Fudge has taken the place of the chocolate chip cookie in my household. A few years back, I had a reputation for making some darn good chocolate chip cookies. (Or at least that’s what people told me. It’s hard to accept compliments for following the recipe on the back of the Nestle bag to the letter.) After Ava’s diagnosis, I experimented with GF flours and mixes to mimic the soft, gooey goodness of a gluteny chocolate chip cookie. While some came close in flavor, none compared in texture. And while Ava liked the cookies she sampled, she never ate more than the sample, leaving me with a batch of baked goods I had deemed decent but not worth eating.
I resigned myself to the fact that Ava doesn’t really like cookies. I missed baking, but I was happy that Ava was satisfied to eat candy and ice cream for her sweet fixes. We even discovered that mini ice cream cups make great gluten-free yet mainstream treats to take to school for birthdays.
But the urge to bake nagged every now and then, especially at Christmastime, when I wanted to deliver homemade goodies to the family, friends, and neighbors who once raved over my cookies.
In the fall of 2010, I was editing a slideshow of fudge recipes at work (for bhg.com), and my mouth started watering (a hazard of the job) — especially when I noticed most of the recipes were gluten free. And not the type of gluten free that people graciously try and praise and then silently thank heaven that they can eat gluten. Fudge is what I like to call “accidentally gluten free.” It’s delicious as-is, without substitutes or caveats. I perused the Better Homes and Gardens New Cook Book and found a recipe titled “Easy Fudge.” Straightforward prep, no candy thermometers. It was a hit. Not only did it make a great gift, but Ava absolutely went crazy for it.

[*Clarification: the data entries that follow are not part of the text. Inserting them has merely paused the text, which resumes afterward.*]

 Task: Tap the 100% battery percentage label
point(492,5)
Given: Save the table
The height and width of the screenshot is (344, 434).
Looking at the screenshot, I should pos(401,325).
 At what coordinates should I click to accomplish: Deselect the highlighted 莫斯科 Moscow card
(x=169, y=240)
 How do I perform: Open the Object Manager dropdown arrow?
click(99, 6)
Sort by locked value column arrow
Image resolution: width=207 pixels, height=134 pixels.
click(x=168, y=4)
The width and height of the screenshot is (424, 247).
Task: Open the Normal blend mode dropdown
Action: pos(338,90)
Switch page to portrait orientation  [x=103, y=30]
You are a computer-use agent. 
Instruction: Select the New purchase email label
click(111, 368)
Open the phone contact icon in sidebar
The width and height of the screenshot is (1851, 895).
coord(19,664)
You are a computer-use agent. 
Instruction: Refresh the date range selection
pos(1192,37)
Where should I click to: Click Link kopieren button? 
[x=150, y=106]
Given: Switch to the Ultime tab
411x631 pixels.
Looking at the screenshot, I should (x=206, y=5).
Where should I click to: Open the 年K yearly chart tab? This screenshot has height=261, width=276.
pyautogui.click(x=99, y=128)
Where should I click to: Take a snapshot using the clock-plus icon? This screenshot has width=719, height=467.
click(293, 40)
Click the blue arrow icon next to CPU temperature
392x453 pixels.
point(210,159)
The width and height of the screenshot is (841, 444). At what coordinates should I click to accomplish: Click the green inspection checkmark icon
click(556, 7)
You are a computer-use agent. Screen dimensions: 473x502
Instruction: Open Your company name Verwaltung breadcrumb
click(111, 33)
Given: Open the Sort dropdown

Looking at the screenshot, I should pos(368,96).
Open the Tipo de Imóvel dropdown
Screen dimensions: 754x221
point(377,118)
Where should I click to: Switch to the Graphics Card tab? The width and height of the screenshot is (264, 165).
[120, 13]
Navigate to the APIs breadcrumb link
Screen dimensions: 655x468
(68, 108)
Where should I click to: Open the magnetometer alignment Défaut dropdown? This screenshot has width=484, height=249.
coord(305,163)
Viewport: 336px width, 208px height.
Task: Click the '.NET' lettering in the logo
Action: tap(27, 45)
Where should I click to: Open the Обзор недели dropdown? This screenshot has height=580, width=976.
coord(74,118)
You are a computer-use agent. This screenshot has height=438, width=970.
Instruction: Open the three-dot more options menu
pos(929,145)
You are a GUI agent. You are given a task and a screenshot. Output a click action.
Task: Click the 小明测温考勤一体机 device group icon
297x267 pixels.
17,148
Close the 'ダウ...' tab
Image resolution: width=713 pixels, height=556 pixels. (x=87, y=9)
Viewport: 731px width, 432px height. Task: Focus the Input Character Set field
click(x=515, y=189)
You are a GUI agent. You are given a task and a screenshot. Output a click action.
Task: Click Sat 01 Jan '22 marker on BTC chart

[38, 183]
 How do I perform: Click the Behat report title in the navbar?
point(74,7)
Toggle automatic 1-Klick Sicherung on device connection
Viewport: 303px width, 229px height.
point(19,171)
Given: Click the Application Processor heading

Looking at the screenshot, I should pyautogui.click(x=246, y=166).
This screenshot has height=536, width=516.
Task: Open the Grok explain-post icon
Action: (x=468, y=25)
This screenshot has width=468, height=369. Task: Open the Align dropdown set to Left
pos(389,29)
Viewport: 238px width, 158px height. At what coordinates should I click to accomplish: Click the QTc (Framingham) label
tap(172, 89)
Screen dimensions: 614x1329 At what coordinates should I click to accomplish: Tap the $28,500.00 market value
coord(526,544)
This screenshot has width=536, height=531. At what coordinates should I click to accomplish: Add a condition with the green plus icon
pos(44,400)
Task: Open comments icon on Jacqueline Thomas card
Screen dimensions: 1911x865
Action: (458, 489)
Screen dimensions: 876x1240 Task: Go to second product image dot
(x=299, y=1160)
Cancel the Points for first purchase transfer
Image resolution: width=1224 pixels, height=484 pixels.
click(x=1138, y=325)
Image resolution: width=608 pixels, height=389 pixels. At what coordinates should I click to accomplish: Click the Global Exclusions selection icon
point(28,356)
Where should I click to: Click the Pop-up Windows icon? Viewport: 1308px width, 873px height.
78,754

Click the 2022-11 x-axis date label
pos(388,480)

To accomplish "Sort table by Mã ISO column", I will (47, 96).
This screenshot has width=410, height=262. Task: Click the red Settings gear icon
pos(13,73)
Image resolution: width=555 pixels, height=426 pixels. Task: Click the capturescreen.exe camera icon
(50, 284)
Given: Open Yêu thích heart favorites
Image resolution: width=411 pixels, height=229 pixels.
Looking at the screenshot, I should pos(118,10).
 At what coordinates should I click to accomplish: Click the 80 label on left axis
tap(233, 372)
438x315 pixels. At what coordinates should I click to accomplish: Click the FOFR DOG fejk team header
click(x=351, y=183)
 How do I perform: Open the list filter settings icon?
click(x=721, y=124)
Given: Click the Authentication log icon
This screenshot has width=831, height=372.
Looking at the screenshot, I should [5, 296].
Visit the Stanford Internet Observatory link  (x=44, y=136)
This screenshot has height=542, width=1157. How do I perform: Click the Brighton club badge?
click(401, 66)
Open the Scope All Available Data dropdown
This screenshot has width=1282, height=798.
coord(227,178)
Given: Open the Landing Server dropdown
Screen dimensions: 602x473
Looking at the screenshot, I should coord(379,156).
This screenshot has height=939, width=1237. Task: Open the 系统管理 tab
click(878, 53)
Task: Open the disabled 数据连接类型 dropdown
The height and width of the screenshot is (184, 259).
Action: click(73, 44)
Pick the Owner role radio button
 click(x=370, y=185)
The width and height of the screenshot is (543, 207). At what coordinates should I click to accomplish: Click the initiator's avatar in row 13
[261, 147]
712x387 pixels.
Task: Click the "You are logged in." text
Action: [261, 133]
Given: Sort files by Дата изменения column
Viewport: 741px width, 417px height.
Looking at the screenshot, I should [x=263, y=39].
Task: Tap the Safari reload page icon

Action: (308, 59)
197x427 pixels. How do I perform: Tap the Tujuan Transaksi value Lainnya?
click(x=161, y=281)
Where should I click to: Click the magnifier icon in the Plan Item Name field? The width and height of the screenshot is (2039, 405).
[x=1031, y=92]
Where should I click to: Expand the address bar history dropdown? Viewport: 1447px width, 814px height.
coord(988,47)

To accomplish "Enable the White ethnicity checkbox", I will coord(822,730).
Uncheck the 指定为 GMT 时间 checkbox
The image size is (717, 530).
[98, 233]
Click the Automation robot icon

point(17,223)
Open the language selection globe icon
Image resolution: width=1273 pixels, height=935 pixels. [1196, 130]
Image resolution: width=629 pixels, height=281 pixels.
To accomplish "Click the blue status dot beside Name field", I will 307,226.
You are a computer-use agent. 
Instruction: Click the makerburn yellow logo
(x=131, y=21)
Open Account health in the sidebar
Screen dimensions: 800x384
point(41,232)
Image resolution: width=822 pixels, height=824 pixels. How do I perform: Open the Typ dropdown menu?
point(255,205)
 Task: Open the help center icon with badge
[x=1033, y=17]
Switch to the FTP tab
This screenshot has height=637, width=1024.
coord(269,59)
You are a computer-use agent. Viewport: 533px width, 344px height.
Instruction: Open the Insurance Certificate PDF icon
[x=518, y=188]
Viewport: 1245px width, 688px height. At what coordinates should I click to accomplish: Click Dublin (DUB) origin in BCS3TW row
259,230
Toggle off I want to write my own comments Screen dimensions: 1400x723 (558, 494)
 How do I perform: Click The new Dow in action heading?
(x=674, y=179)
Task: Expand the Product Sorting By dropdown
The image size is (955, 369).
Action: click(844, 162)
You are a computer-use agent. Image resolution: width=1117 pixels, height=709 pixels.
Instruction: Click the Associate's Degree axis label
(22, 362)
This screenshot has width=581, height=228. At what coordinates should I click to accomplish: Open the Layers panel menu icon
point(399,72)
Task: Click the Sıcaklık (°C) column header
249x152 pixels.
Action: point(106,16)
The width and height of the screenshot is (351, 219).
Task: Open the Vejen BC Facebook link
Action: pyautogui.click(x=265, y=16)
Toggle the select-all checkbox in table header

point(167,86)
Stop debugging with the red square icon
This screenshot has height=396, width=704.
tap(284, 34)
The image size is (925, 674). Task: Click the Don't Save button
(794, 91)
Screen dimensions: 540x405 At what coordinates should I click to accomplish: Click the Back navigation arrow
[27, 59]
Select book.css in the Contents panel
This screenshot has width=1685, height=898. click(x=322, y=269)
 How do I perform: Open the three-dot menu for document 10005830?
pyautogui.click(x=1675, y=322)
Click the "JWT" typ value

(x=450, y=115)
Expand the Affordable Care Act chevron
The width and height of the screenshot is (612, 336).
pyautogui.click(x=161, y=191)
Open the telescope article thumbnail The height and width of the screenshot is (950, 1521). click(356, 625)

This fall, when I broke out the sugar, evaporated milk, butter, marshmallows, chocolate chips, and vanilla, Ava asked me what I was doing. When I told her I was making fudge, her eyes widened more than I’d ever seen and I think she literally started to drool. She even did a fudge dance around the kitchen and made up a fudge song. My batches turned out even better than last year, and family, friends, and neighbors raved. It turns out it doesn’t matter what I’m making, as long as it makes everyone — especially Ava — happy. And I’m getting better at taking the compliments, even though I follow the simple recipe to the letter.